Dass die historischen Tatsachen hier einigermaßen ver-rückt sind, fängt schon damit an, dass Kehlmann die Figur des Till Eulenspiegel, der angeblich im 14. Jahrhundert lebte, in die Zeit des 30-jährigen Krieges (1618 bis 1648) versetzt, als ein verheerender Kampf um die Vorherrschaft in Europa tobte. Und Tyll Ulenspiegel ist mittendrin. Natürlich nicht als Soldat. Sondern als Zeitzeuge, als Narr und Gaukler vor dem Volk und an den Höfen. Nachdem sein Vater als Hexer angeklagt und hingerichtet worden ist, verlässt Tyll sein Dorf, die Bäckerstochter Nele an seiner Seite: Auch ein Akt der Rebellion und der Freiheit.
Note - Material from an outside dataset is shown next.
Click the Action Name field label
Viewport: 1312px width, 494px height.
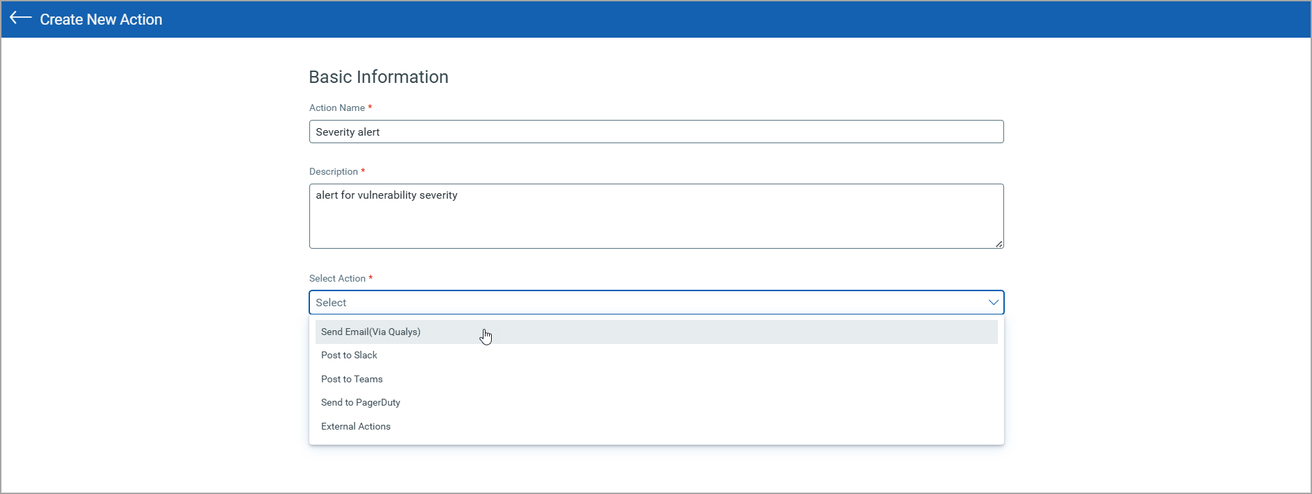coord(337,108)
Der rätselhafte, dürre junge Mann perfektioniert seine artistischen Fähigkeiten, tanzt bald auf dem Seil und verblüfft auch mit allerlei anderen Fertigkeiten. "Der Junge scheint nicht aus dem gleichen Stoff gemacht wie andere Menschen", sagte einst sein Vater über ihn.

Meisterliche Jonglage

So wie Tyll in meisterlicher Weise mit Bällen und Messern jongliert, so jongliert auch der 42-jährige Autor mit Zeitebenen, Erzählperspektiven und nicht zuletzt der Sprache, die einfach wirkt und doch wahnsinnig raffiniert komponiert ist: Altbacken kommt sie nie daher und ist doch leicht durchzogen von einem herrlich altertümlichen Duktus.
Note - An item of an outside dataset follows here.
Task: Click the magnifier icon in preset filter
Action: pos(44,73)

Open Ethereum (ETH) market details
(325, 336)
In acht Kapiteln wirft Kehlmann Schlaglichter auf eine immer noch mittelalterlich geprägte Zeit. Tyll Ulenspiegel ist weder Held noch "richtige" Hauptfigur, sondern das verbindende Glied in diesen fantastischen Geschichten, in denen einerseits brutal realistisch von Hunger, Tod, Misshandlung und Gewalt erzählt wird, andererseits auch von Geisterbeschwörern, Drachen und einem sprechenden Esel, von dem man sich bis zum Schluss fragt, ob er nun tatsächlich reden kann, oder ob das wieder nur einer von Tylls listigen Tricks ist.

Ein klassischer Historienroman ist das freilich nicht. Die Zeitumstände hat Kehlmann allerdings akribisch recherchiert, sein Buch ist zudem von allerlei historischen Persönlichkeiten bevölkert. So tauchen etwa Friedrich V., der als Winterkönig in die Geschichte einging, und seine Frau Elizabeth Stuart auf. Mit seiner Entscheidung, die böhmische Krone anzunehmen und sich gegen den Kaiser zu stellen, löste er den 30-jährigen Krieg mit aus.

Friedrichs Tod gehört zu den berührendsten Momenten in diesem Roman. Nur wenige Sätze braucht Kehlmann dafür. Sein ganzer Text ist voll von vermeintlich Nebensächlichem, von kleinen empathischen Szenen, mit denen das große Panorama einer Epoche entworfen wird, die uns so fern und dann wieder erschreckend nah ist: Ja, natürlich kann man Parallelen zu heute (Schlagworte: Europa am Scheideweg, Krieg zwischen den Religionen, ja sogar der Klimawandel) ziehen, muss man aber nicht. Dieser genial erzählte, soghafte und unterhaltsame Roman steht für sich allein.

ZDaniel Kehlmann: Tyll. Roman, Rowohlt Verlag, Reinbek bei Hamburg, 474 Seiten, 22,95 Euro.